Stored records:
+--

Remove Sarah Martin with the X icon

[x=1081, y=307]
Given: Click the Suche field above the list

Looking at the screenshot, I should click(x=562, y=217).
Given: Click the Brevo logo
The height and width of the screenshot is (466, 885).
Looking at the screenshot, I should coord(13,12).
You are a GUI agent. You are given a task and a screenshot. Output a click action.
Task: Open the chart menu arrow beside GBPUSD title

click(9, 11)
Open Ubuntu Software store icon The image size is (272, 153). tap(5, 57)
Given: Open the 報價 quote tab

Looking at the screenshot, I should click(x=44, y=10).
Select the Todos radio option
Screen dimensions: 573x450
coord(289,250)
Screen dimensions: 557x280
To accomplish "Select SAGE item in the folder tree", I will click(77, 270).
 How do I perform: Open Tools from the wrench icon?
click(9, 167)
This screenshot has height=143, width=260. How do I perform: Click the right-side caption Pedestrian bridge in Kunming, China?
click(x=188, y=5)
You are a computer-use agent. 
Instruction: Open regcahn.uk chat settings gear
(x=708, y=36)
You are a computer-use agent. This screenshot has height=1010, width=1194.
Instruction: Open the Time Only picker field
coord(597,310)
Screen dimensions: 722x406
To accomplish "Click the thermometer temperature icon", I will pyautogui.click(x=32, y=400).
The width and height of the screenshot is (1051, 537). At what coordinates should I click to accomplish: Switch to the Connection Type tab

+--

- **Work to complete**: Copy out the rows above, substituting "Command" for each "Instruction" and leaving everything else unchanged.

- **Response below**:
Remove Sarah Martin with the X icon

[x=1081, y=307]
Given: Click the Suche field above the list

Looking at the screenshot, I should click(x=562, y=217).
Given: Click the Brevo logo
The height and width of the screenshot is (466, 885).
Looking at the screenshot, I should coord(13,12).
You are a GUI agent. You are given a task and a screenshot. Output a click action.
Task: Open the chart menu arrow beside GBPUSD title

click(9, 11)
Open Ubuntu Software store icon The image size is (272, 153). tap(5, 57)
Given: Open the 報價 quote tab

Looking at the screenshot, I should click(x=44, y=10).
Select the Todos radio option
Screen dimensions: 573x450
coord(289,250)
Screen dimensions: 557x280
To accomplish "Select SAGE item in the folder tree", I will click(77, 270).
 How do I perform: Open Tools from the wrench icon?
click(9, 167)
This screenshot has height=143, width=260. How do I perform: Click the right-side caption Pedestrian bridge in Kunming, China?
click(x=188, y=5)
You are a computer-use agent. 
Command: Open regcahn.uk chat settings gear
(x=708, y=36)
You are a computer-use agent. This screenshot has height=1010, width=1194.
Command: Open the Time Only picker field
coord(597,310)
Screen dimensions: 722x406
To accomplish "Click the thermometer temperature icon", I will pyautogui.click(x=32, y=400).
The width and height of the screenshot is (1051, 537). At what coordinates should I click to accomplish: Switch to the Connection Type tab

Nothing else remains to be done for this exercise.